#### INPUT
■ ■ ■ ■
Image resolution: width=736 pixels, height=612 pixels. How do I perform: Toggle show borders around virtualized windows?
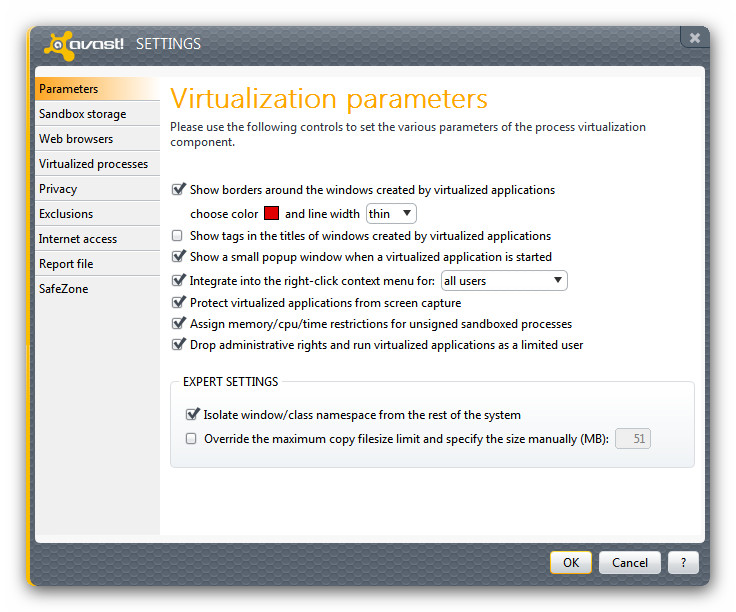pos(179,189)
■ ■ ■ ■
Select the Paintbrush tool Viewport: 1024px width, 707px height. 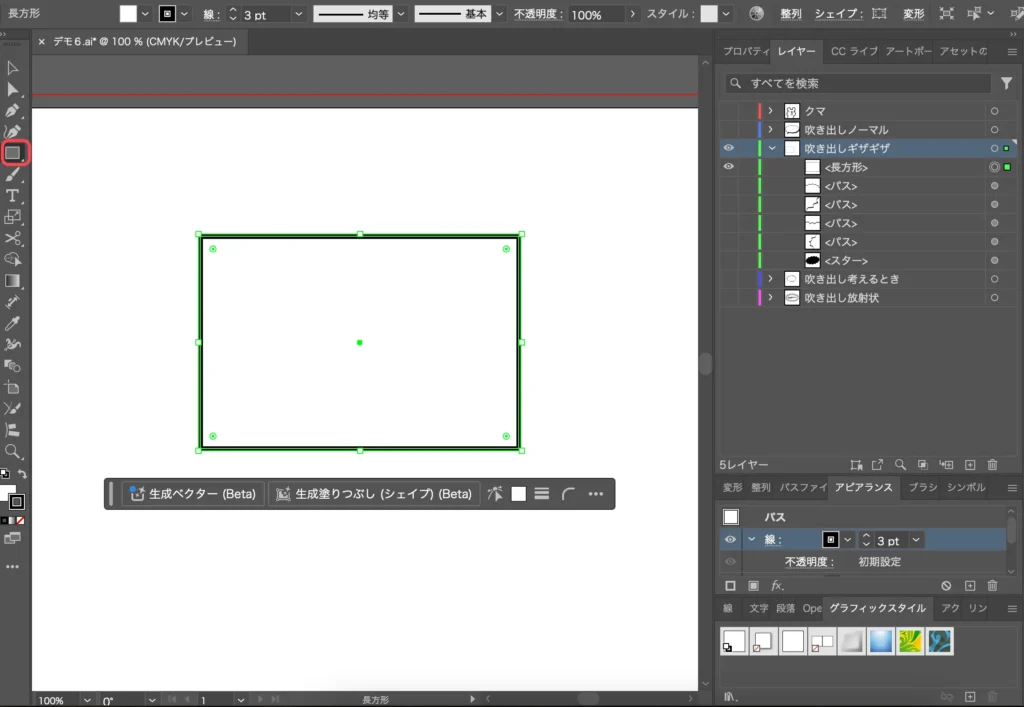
■ ■ ■ ■
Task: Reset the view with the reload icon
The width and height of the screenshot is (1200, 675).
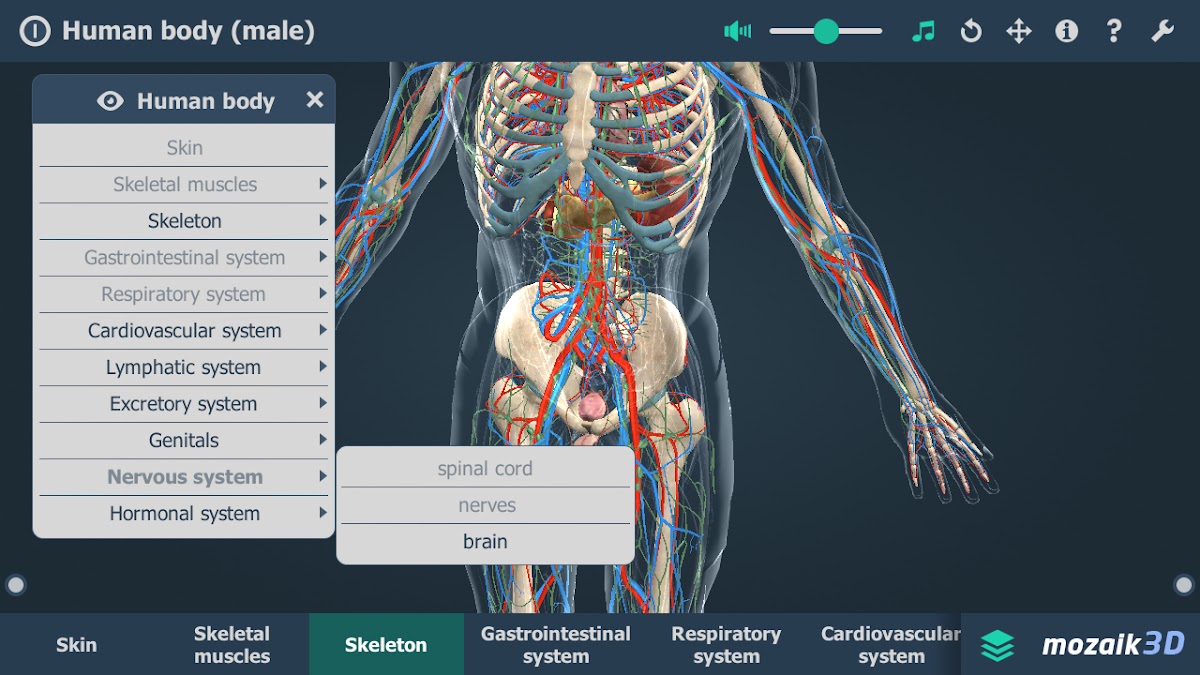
■ ■ ■ ■
#### EXERCISE
Swap "show borders" for "hide borders" in the entries, starting at the line that has "Image resolution: width=736" and ending after the line that has "pos(179,189)". Rewrite only those lines, otherwise unchanged, and omit the pictures.

#### RIGHT ANSWER
Image resolution: width=736 pixels, height=612 pixels. How do I perform: Toggle hide borders around virtualized windows?
pos(179,189)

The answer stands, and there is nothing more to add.